Of the possible other adaptations to cave life that have been mentioned - a lack of sweat glans makes the most sense for a humanoid. As not only do caves tend to be cooler then the outdoors, they also tend to be much more consistent in temperature. While the temperature on the surface may plunge to below freezing or top 100 degrees Fahrenheit, it will always be 30 to 40 degrees in the cave.

Everyl
2014-07-25, 06:12 PM
Doesn't matter... I think one of the books revealed that Darkvision essentially works off body heat... essentially making it infrared vision, so being dark skinned wouldn't have any benefit either.

In older editions of D&D (pre-3e), Darkvision was called Infravision, and explicitly worked on the basis of being able to see in the infrared spectrum. This led to all sorts of hair-splitting and debate about what characters could and could not see with their nonhuman senses. Are the walls different enough in temperature from the air to be visible? Can undead, constructs, and/or coldblooded animals be seen in the dark with infravision? And so on.

The change to "darkvision" in 3e answered most of those questions with a simple, "Yes, of course you can see that, you just can't see color," which I'm pretty sure was the intent of the developers in earlier editions anyway. At the same time, though, by saying that the vision is in black-and-white, it implies that it's possible to see some color. Distinguishing black ink on white paper in a lightless room is pretty strange, but quirks like that are a small price to pay for never having to argue about whether something is visible in the infrared spectrum again.

There's nothing stopping you from reintroducing the infrared vision fluff in later editions. Just remember to keep it on the fluff side, and try not to waste time debating how visible zombies are in colors that we, as human players IRL, cannot actually perceive.

Stellar_Magic
2014-07-25, 06:30 PM
The way I always figured it... Darkvision basically meant they could see into the infrared spectrum and had effective 'light amplification' abilities. This is actually the level of vision most reptiles have (better tweak my stats on them again XD). I figure that the feet number for Darkvision is just a rather simplistic way to account for better visual acuity in darkness and how much of the infrared spectrum they can see.

So a Drow can see a lot better then say... a Kobold (Darkvision 60 vs. Darkvision 120), because their eyes both amplify available light better (with the unfortunate side effect of light blindness) and they can see into the infrared so they can see even without normal light sources, essentially relying on the thermal output of the environment for ambient light.

Essentially to get an idea of what someone with Darkvision actually sees, imagine an image of a scene in normal light, composited with the same scene shot through a light amplification system (like night vision goggles), and composited with the same scene shot with an infrared camera.

It's a bit of a sensory overload, I wonder if the species with darkvision usually have more of their brains processing power allocated to vision.

VoxRationis
2014-07-26, 12:21 PM
In older editions of D&D (pre-3e), Darkvision was called Infravision, and explicitly worked on the basis of being able to see in the infrared spectrum.

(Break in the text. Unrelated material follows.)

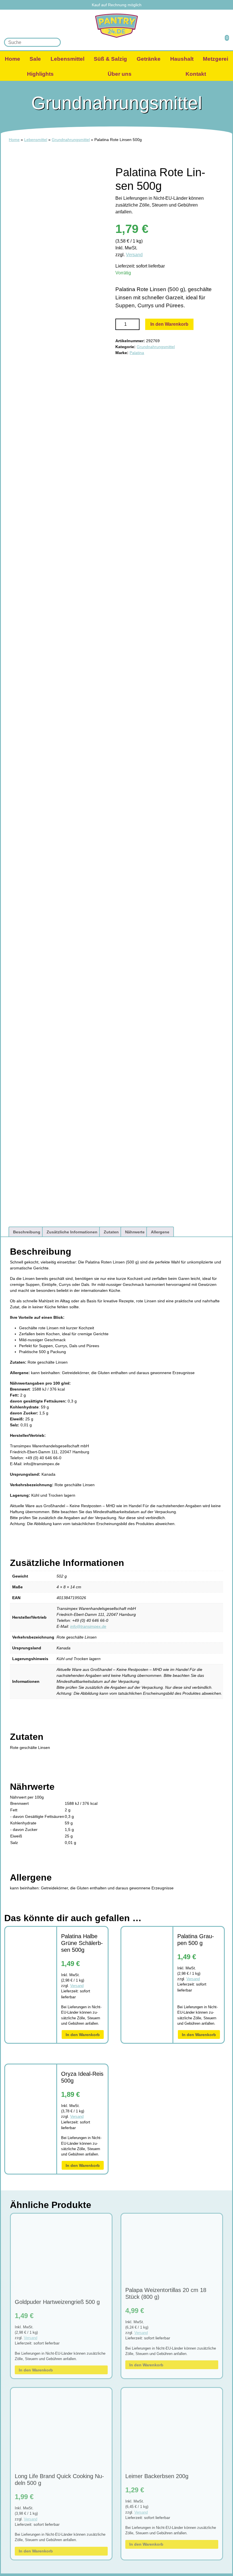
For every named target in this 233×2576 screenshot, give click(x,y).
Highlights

This led to all sorts of hair-splitting and debate about what characters could and could not see with their nonhuman senses. Are the walls different enough in temperature from the air to be visible? Can undead, constructs, and/or coldblooded animals be seen in the dark with infravision? And so on.

The change to "darkvision" in 3e answered most of those questions with a simple, "Yes, of course you can see that, you just can't see color," which I'm pretty sure was the intent of the developers in earlier editions anyway. At the same time, though, by saying that the vision is in black-and-white, it implies that it's possible to see some color. Distinguishing black ink on white paper in a lightless room is pretty strange, but quirks like that are a small price to pay for never having to argue about whether something is visible in the infrared spectrum again.

There's nothing stopping you from reintroducing the infrared vision fluff in later editions. Just remember to keep it on the fluff side, and try not to waste time debating how visible zombies are in colors that we, as human players IRL, cannot actually perceive.

I'm not sure about undead, but ectothermic animals have higher body temperatures than the surrounding environment, at least when out and about. If nothing else, muscular action produces waste heat which ensures this fact. And in any case, I agree with Stellar Magic in that IR vision doesn't just mean detecting heat sources directly; it also implies being able to detect reflected IR radiation, in the same fashion as our eyes detect incident light and not just light-emitting objects.

...
2014-07-26, 08:58 PM
Should they even have eyes? Maybe they lost them due to lack of use and now have blindsense/blindsight/tremorsense.

Synvallius
2014-07-26, 09:55 PM
People seem to be taking the "living underground" aspect of the race too seriously, the only thing I'm really concerned about is coloration (and only for eyes at this point, although I'm fairly certain I'm going with purple now, so the main question of this thread is now resolved). And, just to offer some small extra amount of information, setting wise, the underground area has some natural light due to the magical ancient technologies, and from "magical" glowing fungus, so they would most likely be able to have eyes still, although albinism (and probably rickets, although I shan't get into that) would still probably be a possibility (also one that I shan't use).

Tvtyrant
2014-08-04, 12:53 PM
In my current campaign I use an energy source called the Xoriat Force as the explanation of underdark races. The Xoriat Force is a standing flow of psionic energy that all creatures in Xoriat use to feed themselves, and all creatures of small size and smaller can live exclusively on it. The force bleeds into the Underdark and Space, so many creatures from Xoriat live either underground or in deep space, and as the force is weaker then in Xoriat they become ravenously hungry.

Many plants and fungi from the Prime have learned to eat Xoriat Force rather than convert sunlight, so they grow naturally in the Underdark and provide sustenance to less exotic life.

Specific to your request, I would make the elves look slimier. One of the things that is going to happen when you spend a lot of time in caves is you are going to get trench foot and cut up by rocks; having the elves give off a sticky mucus to prevent both of those problems would give them a definite underground feel and emphasize their differences from other Elves.

atemu1234
2014-08-04, 11:57 PM
The creature you see is humanoid, tall, handsome and gray-skinned. It looks elfin, with pointed ears and a thin frame, with black hair. Its face is inhumanly beautiful, and it bears itself with grace as it looks out over the scene before you.

No need for something subterranean to be ugly as sin. Better yet, you can still stick a charisma penalty on it due to its inhuman beauty.